Continue the news passage about Funk's resignation from North Ottawa with a few paragraphs that follow its last sentence.

| Excerpted passage |
══════════════════════════════
Funk's decision to resign came quickly following a desire among North Ottawa directors to pursue a direction that was outside of his particular expertise, he said.

North Ottawa's board is looking to move on to delve into further integrating the health system with local physician practices and technologies. Funk describes his abilities as focusing on finances and fiscal turnaround, people and working relationships, and medical and clinical services.

With the board feeling that North Ottawa's turnaround was complete and the groundwork laid for the future, and that it was a time to tackle new issues that he was not as well equipped to handle, Funk decided to step down, he said.

"It became fairly evident that to get where they wanted to go, they had to get some expertise the organization didn't have," Funk said.

Funk's resignation was announced Feb. 12 and his last day was Friday. He made the decision to step aside quickly because he didn't want North Ottawa to go through a lengthy leadership transition that left the health system languishing.
══════════════════════════════
| Given data |
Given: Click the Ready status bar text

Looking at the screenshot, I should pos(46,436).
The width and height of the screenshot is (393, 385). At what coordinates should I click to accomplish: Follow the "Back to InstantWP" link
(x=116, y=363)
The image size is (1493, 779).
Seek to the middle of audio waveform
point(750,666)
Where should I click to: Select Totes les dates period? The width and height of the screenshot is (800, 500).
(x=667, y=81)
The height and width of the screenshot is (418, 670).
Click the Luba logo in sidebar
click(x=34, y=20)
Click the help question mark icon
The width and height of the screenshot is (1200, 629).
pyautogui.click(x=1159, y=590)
══════════════════════════════
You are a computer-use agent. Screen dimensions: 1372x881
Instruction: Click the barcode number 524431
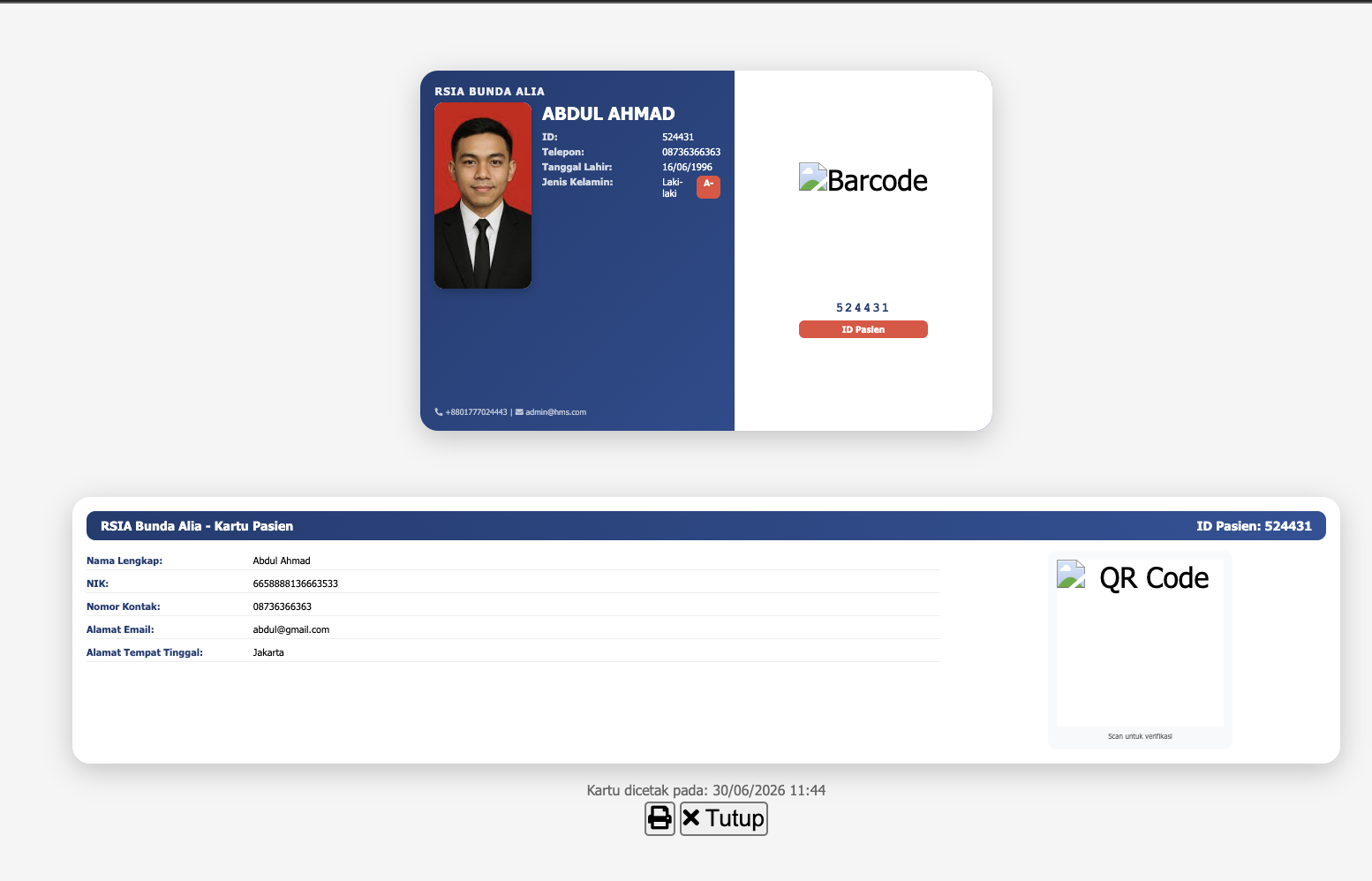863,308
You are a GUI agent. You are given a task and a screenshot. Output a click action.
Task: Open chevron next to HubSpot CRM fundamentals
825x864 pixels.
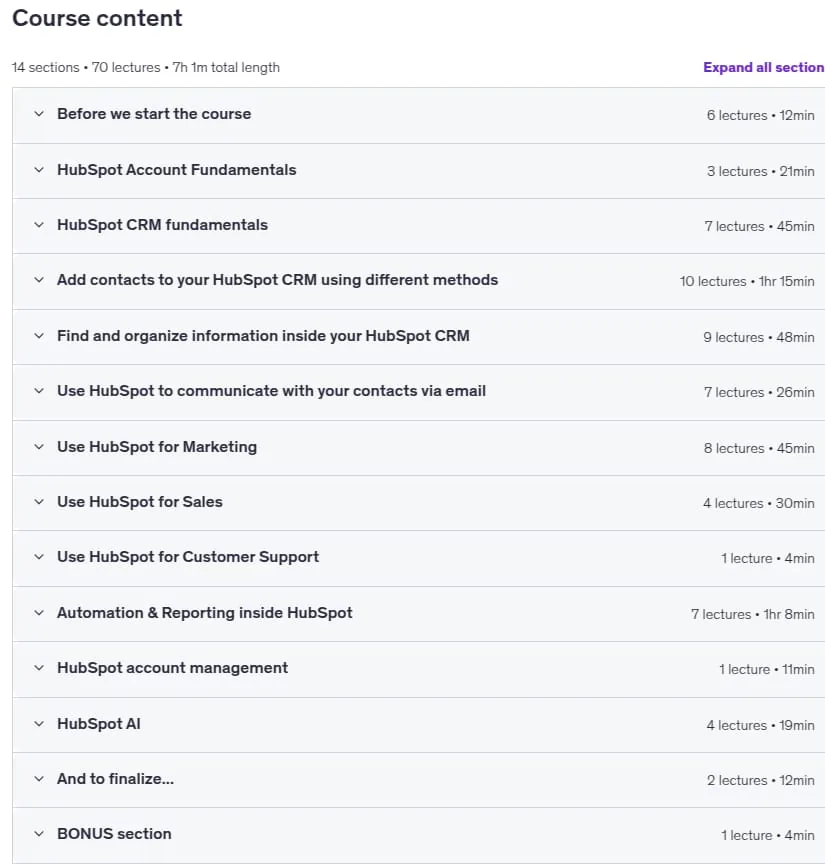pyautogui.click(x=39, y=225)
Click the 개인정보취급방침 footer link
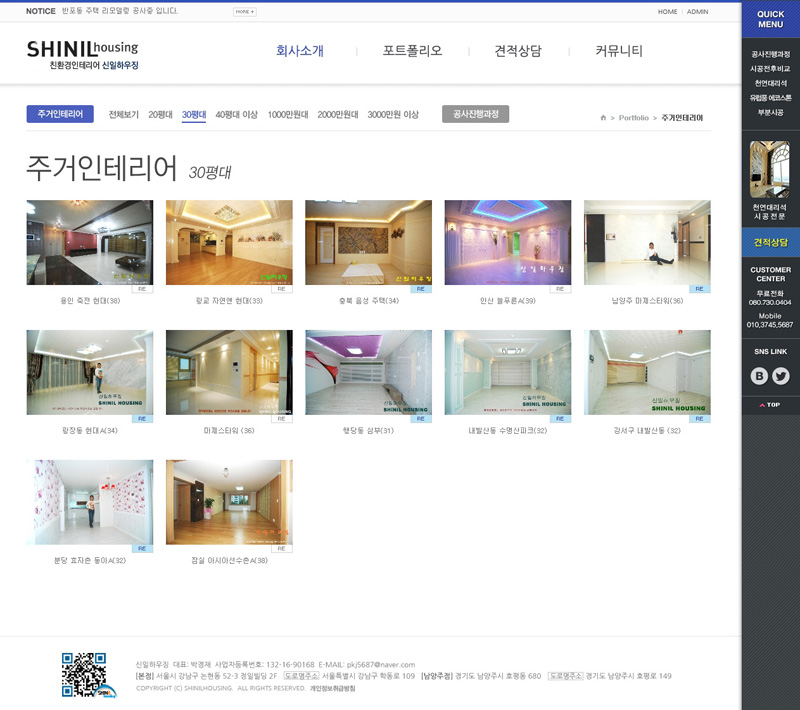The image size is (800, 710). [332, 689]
══════════════════════════════
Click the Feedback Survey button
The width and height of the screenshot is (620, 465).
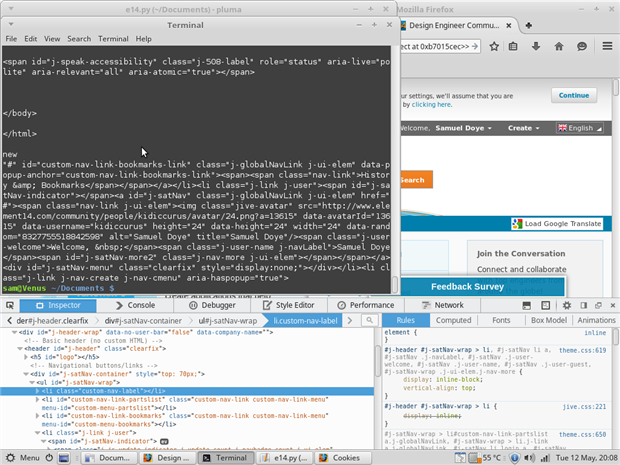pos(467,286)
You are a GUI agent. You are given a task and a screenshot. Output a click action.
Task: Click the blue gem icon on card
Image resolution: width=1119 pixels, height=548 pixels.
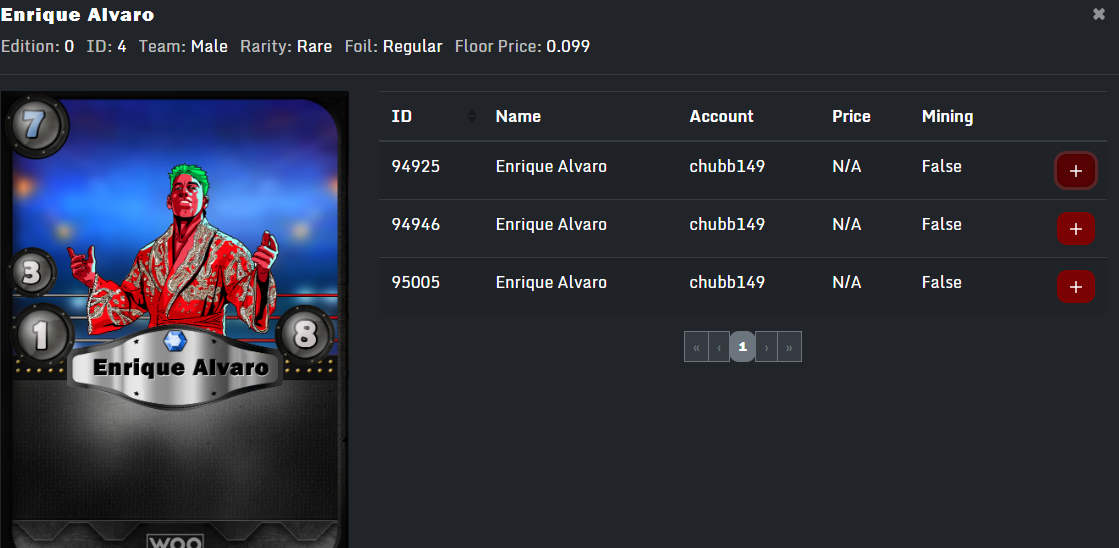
══════════════════════════════
| Answer section |
"I'm very satisfied professionally that the things that needed to be done immediately and in the near-term have been accomplished," Funk said. "Simply stated, I worked myself out of a job."

The board appointed Michael Payne, vice president of operations, to serve as interim CEO.

Funk came to Grand Haven after working several years at Presbyterian Healthcare Services in Albuquerque, N.M. He arrived on the heels of deep cuts in hospital staff, low morale, massive financial losses and a consultant's report that recommended major operational changes. Just three years ago, North Ottawa netted a $3 million loss that led to the elimination of 19 percent of the health system's work force.

In the 2001 fiscal year that ended June 30, North Ottawa recorded a modest 2 percent operating margin, or $989,206, on revenues of $43.7 million.

Funk, 52, is also credited with helping to improve staff morale and mending relations with Horizon Medical, which consists of most of the primary-care physicians in town. In an interview last year, he described North Ottawa and Horizon as being "at war" when he came to town in 1998.

He quickly worked to repair relations with Horizon, which at the time was building its own medical offices and diagnostic clinic. Horizon's facility, if built, would have taken away a substantial revenue stream from North Ottawa.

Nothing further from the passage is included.